Many New Jersey residents who are either thinking about a divorce, getting ready to start a divorce or are in the middle of a divorce case usually have many more questions than answers. Such a life-altering event as divorce demands many answers, but the primary concerns for any given person can vary widely. For many people, the primary concern is splitting the assets and finances, with addressing debt as the chief concern.
So, how will debt be addressed in your divorce case? After all, neither of the soon-to-be ex-spouses is likely to fight for taking on more debt than they absolutely must. A recent news article examined this issue and pointed out some of the most common concepts that family law courts rely upon when dividing up a married couple’s debt.
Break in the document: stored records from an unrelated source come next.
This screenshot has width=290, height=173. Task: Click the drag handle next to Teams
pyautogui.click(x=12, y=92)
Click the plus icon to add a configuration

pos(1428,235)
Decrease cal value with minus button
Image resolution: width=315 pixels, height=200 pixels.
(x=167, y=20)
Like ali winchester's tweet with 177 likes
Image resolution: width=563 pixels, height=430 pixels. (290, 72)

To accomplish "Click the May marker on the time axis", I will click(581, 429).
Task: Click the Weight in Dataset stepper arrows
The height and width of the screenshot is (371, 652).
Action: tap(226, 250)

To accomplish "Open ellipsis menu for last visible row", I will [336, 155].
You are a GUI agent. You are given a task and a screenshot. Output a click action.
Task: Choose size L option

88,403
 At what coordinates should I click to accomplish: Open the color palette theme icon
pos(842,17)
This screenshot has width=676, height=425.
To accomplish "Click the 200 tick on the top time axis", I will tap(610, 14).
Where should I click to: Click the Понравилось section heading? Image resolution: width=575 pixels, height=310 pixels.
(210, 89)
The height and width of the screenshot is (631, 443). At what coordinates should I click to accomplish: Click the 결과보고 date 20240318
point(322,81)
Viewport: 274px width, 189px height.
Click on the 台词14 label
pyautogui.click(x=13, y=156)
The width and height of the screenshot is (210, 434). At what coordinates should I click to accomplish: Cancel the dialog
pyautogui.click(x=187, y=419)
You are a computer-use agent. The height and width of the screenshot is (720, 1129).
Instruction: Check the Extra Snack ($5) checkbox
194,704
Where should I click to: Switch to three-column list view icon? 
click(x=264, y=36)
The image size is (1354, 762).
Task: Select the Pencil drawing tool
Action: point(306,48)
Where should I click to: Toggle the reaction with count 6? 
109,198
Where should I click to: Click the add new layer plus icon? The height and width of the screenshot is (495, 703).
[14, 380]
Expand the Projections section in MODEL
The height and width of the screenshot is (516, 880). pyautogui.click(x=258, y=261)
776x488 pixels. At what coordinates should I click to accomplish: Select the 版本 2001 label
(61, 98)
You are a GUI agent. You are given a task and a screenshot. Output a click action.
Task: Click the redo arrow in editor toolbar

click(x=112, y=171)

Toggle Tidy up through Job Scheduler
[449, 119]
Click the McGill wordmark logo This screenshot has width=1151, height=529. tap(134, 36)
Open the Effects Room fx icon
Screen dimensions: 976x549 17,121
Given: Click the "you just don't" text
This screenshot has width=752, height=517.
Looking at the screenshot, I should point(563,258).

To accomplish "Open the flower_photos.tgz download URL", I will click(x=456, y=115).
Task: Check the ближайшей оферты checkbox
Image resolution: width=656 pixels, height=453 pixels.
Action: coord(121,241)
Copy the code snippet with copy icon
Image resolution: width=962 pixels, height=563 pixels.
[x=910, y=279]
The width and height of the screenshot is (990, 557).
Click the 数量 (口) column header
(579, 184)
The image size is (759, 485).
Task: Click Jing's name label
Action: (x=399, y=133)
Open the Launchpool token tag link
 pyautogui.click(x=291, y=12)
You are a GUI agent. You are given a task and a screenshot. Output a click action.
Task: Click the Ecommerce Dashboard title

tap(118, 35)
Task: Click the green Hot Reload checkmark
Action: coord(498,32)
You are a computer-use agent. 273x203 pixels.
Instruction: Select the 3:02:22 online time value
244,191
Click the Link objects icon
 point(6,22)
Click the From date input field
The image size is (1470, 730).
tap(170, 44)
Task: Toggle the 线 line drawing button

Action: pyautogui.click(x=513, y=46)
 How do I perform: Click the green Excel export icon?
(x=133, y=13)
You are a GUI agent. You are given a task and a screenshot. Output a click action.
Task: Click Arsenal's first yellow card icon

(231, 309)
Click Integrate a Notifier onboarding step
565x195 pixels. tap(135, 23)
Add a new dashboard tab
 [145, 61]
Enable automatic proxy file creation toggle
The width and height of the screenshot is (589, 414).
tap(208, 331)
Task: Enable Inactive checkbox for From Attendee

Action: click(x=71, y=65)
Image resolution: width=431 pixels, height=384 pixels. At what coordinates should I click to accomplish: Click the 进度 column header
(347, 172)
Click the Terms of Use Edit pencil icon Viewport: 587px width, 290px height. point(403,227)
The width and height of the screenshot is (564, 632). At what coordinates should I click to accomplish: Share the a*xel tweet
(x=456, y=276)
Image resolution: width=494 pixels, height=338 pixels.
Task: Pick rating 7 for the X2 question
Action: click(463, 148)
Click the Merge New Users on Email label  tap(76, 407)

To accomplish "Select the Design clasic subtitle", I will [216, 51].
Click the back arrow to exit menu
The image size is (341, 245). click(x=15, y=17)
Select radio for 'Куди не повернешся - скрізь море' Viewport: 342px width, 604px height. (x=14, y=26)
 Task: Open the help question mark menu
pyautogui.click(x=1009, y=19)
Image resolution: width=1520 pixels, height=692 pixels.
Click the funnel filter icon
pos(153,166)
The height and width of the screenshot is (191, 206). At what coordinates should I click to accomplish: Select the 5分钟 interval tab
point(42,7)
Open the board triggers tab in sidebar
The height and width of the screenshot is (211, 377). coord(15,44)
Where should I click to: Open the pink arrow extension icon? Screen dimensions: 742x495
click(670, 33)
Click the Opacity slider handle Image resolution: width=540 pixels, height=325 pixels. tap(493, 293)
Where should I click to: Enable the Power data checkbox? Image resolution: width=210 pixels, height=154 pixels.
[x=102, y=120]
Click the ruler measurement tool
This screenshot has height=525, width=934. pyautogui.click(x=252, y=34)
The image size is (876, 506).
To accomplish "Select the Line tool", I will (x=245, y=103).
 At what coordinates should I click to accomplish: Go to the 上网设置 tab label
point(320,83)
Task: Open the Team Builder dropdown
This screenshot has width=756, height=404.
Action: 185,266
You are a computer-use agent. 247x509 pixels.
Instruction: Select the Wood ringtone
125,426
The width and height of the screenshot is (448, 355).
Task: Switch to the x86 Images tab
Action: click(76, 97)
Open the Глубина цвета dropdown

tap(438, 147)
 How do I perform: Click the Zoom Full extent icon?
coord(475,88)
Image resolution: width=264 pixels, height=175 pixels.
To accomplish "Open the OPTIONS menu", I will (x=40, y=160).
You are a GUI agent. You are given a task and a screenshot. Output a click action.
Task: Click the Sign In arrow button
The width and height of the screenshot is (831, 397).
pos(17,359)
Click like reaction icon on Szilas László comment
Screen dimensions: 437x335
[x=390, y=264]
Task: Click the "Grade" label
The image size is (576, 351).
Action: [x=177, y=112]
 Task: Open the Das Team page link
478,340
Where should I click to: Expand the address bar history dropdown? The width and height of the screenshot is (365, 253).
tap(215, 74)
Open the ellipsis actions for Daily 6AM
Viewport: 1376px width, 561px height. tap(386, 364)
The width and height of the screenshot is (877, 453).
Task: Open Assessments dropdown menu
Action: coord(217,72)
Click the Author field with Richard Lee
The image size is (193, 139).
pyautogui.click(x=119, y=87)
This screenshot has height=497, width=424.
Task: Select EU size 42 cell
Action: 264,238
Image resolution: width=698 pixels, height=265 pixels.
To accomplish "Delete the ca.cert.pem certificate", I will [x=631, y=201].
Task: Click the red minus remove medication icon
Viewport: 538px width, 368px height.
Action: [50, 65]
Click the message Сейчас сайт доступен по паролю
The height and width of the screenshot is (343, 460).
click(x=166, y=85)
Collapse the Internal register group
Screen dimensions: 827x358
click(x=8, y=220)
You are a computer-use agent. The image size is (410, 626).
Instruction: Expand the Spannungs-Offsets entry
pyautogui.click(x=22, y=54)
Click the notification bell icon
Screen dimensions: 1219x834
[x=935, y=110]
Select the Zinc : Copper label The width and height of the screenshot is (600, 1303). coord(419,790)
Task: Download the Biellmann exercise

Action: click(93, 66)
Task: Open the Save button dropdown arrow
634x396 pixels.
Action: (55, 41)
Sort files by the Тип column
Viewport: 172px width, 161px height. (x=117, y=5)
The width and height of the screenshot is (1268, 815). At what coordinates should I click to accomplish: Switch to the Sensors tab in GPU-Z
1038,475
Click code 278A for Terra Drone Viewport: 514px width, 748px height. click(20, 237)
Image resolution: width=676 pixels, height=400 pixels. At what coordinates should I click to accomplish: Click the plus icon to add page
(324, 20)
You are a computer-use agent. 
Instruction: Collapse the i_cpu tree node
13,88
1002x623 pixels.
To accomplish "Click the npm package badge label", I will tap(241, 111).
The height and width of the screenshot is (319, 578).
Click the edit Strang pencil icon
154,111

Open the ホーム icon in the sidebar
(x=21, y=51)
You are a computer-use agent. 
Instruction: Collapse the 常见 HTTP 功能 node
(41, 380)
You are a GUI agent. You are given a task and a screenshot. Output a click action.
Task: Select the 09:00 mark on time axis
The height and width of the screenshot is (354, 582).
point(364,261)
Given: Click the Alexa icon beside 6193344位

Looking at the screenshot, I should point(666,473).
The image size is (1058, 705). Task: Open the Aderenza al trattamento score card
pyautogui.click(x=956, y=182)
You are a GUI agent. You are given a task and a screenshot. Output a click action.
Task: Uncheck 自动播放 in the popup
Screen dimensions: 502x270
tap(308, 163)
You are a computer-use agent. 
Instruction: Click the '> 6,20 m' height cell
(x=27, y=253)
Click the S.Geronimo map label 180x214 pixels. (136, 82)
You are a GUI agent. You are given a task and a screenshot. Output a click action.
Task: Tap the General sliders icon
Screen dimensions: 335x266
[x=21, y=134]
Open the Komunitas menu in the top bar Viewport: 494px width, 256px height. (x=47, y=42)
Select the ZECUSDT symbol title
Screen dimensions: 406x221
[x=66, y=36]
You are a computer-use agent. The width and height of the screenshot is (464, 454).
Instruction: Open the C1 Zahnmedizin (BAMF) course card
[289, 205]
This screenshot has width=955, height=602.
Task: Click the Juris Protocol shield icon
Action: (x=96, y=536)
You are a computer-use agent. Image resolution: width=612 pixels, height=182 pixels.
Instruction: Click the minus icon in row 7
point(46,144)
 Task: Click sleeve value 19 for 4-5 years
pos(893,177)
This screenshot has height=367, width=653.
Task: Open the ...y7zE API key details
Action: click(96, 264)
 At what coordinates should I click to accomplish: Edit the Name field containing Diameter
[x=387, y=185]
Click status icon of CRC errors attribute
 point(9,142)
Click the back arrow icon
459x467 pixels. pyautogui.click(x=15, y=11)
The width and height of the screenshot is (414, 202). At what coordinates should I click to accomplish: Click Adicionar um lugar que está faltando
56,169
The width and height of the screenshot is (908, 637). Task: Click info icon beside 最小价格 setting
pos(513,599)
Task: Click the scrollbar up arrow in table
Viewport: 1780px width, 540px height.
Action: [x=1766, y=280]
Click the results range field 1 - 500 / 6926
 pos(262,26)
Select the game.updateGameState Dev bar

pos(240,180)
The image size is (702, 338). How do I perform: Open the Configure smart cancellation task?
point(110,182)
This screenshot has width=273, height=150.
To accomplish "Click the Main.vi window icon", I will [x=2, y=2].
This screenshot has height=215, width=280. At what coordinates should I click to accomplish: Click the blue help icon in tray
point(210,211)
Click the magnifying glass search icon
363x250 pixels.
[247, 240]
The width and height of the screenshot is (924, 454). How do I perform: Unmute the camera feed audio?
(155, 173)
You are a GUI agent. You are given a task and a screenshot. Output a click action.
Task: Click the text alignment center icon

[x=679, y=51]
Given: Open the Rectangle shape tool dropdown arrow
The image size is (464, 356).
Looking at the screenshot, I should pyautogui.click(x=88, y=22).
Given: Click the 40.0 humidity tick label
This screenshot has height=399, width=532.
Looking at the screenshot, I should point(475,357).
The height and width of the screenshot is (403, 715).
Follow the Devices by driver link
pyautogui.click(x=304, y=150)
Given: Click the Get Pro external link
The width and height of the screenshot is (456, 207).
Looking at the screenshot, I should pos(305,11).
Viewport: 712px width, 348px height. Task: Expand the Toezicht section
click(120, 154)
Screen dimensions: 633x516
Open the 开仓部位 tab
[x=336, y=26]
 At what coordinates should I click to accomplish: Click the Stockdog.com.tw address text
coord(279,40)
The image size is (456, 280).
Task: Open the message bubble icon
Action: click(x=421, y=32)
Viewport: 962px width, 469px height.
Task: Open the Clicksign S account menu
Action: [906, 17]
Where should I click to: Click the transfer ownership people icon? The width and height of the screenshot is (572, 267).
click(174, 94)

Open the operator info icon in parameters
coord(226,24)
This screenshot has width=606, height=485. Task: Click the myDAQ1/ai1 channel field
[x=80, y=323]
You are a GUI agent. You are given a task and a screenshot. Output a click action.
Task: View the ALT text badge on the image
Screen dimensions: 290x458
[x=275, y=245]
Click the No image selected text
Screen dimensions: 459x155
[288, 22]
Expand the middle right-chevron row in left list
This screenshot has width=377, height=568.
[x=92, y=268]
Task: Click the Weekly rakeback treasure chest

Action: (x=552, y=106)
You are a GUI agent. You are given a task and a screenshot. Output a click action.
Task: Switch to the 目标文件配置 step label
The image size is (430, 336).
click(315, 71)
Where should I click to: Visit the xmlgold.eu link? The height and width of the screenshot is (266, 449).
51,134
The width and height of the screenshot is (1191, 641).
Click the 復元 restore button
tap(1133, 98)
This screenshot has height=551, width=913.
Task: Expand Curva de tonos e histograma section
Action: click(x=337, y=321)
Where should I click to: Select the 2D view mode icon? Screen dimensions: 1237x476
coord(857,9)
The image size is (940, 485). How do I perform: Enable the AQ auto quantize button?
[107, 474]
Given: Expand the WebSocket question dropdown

First and foremost, it is important to assess which of the spouses actually signed on for liability for certain debts. For example, student loan debt may only be in one person’s name. If so, that debt can be easily assigned to the spouse who signed for the loan. Other debts, however, such as mortgages, car loans and credit card debt, can oftentimes be held in both of the spouses’ names. If so, dividing up the “jointly held” debt can become much more complicated.
New Jersey residents who are looking for answers about how their debts will be addressed in a divorce may benefit from getting more specific information about their own unique financial situation, preferably before they are right in the middle of a divorce case and other issues are being debated as well. Getting a full picture of where you will stand in post-divorce life can give a great perspective on the toll that actually going through with a divorce may take on your life.